------ Supplied material

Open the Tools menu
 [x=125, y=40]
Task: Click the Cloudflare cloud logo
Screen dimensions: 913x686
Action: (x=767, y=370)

------------

What is expected:
Give back the data above word for word.

Solution for this problem:
Open the Tools menu
 [x=125, y=40]
Task: Click the Cloudflare cloud logo
Screen dimensions: 913x686
Action: (x=767, y=370)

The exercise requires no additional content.